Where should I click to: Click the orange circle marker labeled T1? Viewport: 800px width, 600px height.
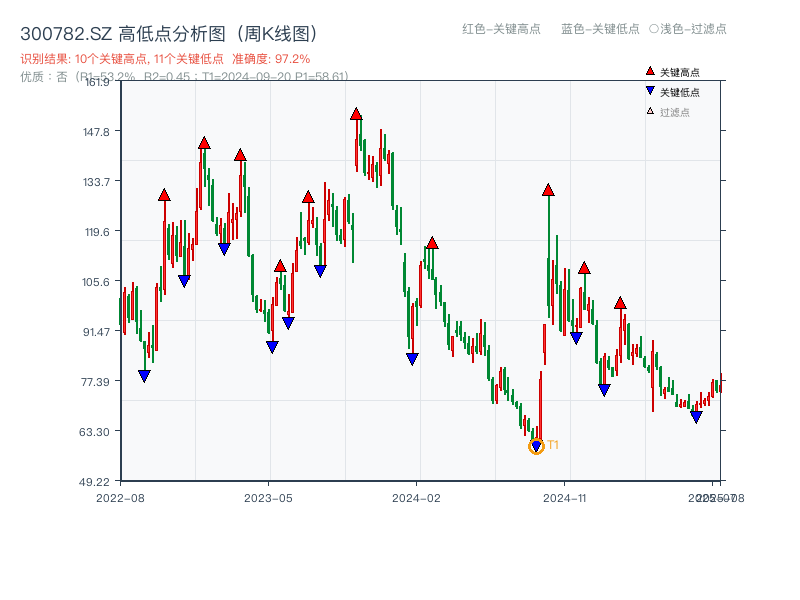click(536, 446)
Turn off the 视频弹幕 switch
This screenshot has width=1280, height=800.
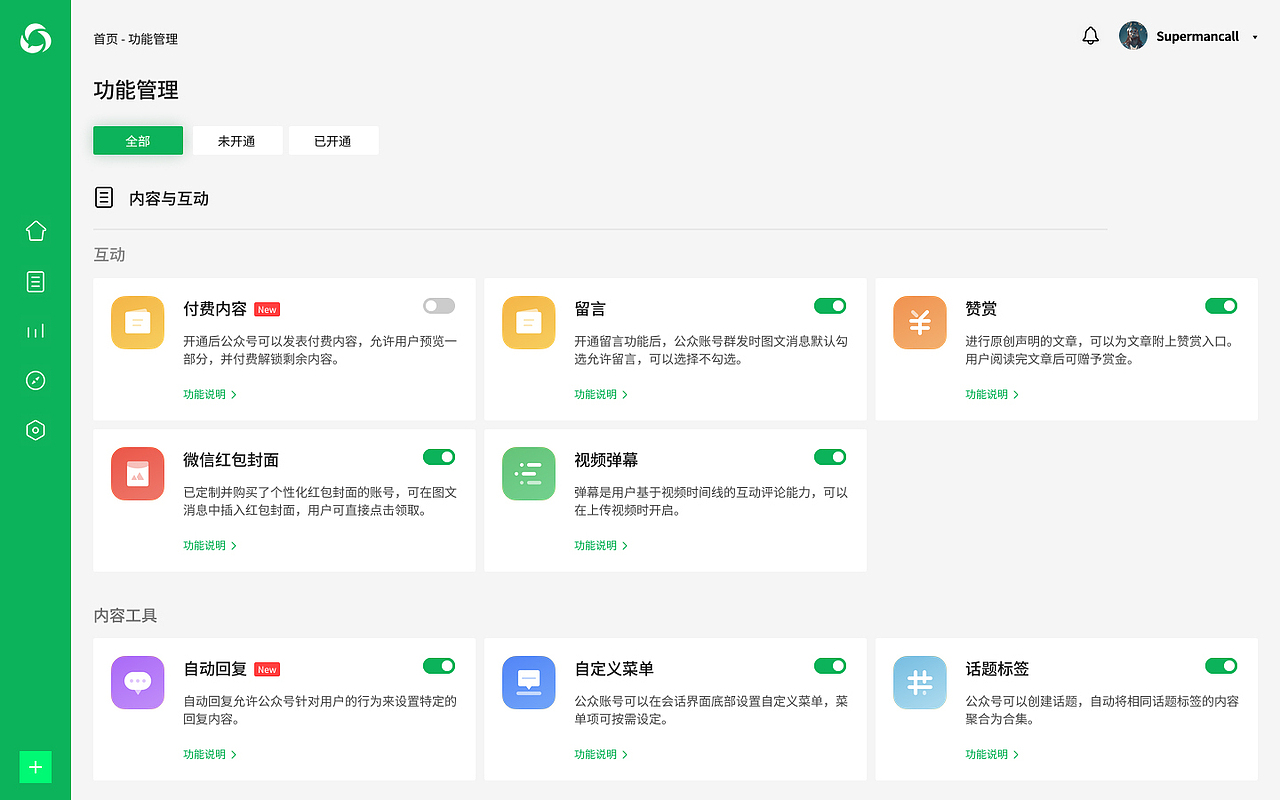pyautogui.click(x=829, y=457)
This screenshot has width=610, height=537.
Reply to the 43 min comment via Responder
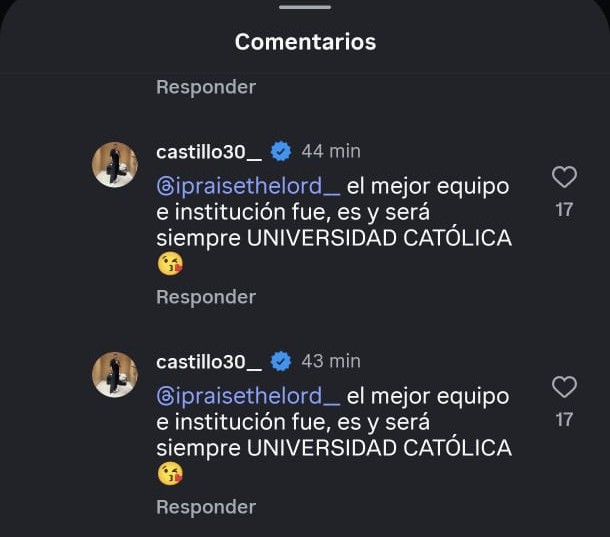click(206, 507)
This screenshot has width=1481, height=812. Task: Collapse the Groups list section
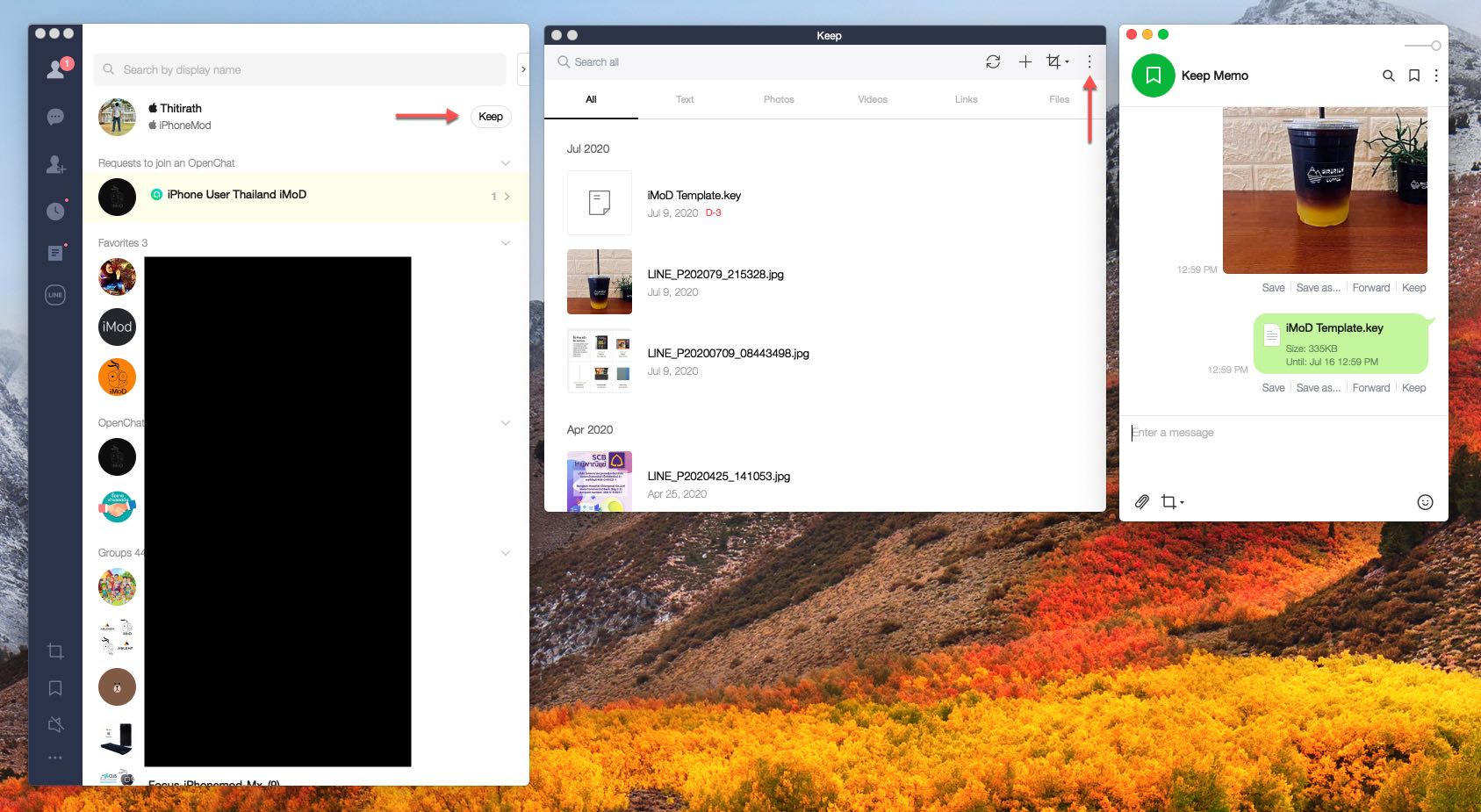coord(506,553)
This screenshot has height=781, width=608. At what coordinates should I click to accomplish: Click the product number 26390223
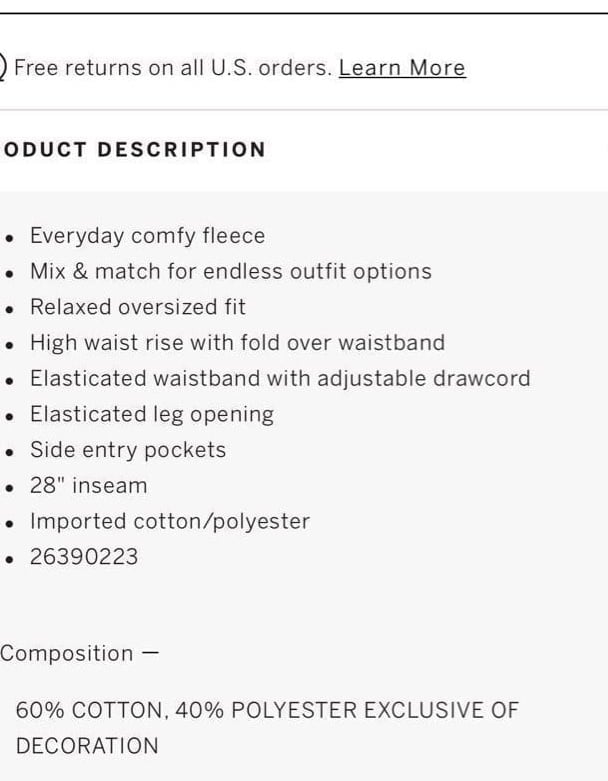(x=84, y=557)
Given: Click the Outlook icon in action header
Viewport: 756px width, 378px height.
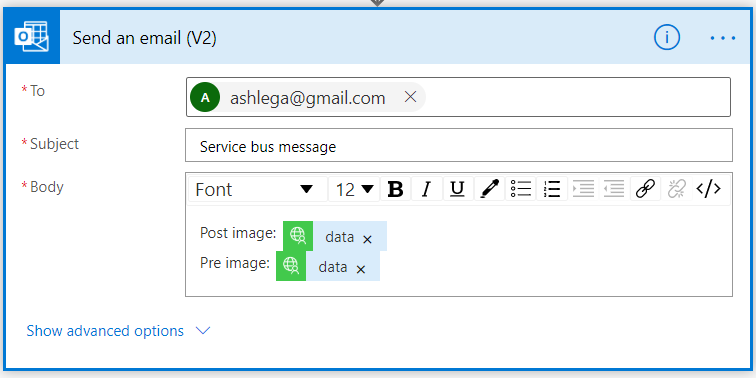Looking at the screenshot, I should (x=32, y=37).
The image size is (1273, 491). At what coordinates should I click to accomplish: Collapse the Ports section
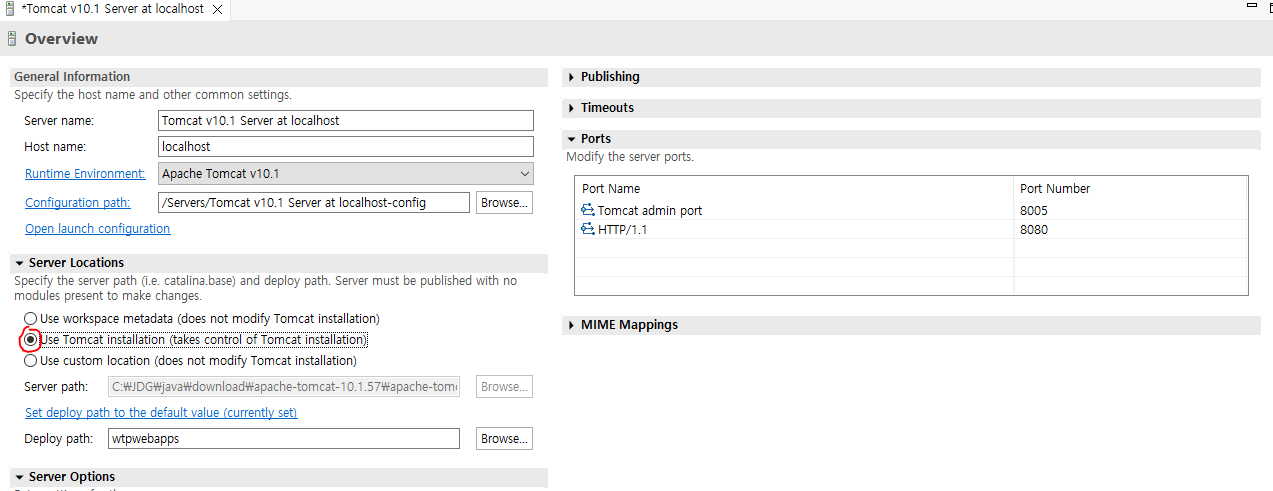point(571,139)
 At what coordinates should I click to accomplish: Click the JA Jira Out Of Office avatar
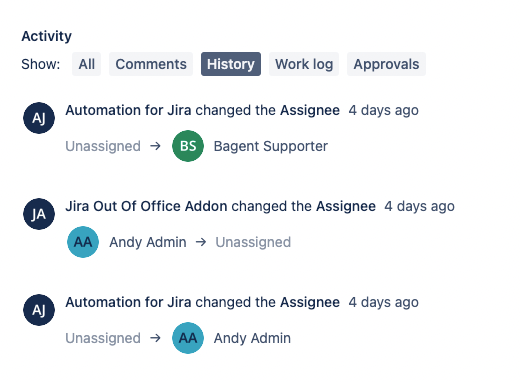pos(39,214)
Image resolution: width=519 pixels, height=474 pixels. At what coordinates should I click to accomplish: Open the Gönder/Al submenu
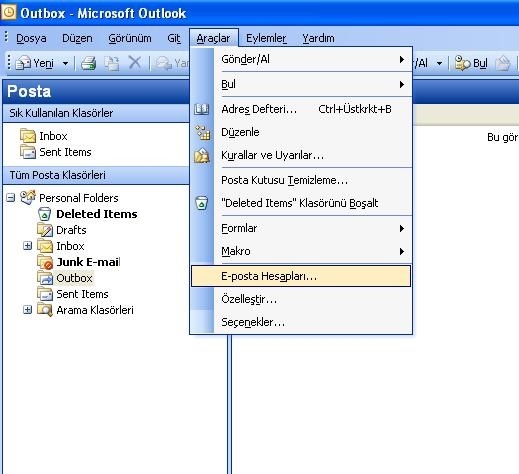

● ● ● ● ● ● ●

*Task statement*
Repeat the listing above up to and including the line with "Given: Click the", starting from its first line. Drop any pictures.

*Answer section*
Where should I click to: Click the orange circle marker labeled T1? Viewport: 800px width, 600px height.
click(536, 446)
Turn off the 视频弹幕 switch
This screenshot has width=1280, height=800.
pyautogui.click(x=829, y=457)
This screenshot has width=610, height=537.
Reply to the 43 min comment via Responder
click(206, 507)
This screenshot has width=1481, height=812. Task: Collapse the Groups list section
coord(506,553)
This screenshot has height=781, width=608. At what coordinates should I click to accomplish: Click the product number 26390223
(x=84, y=557)
Given: Click the Outlook icon in action header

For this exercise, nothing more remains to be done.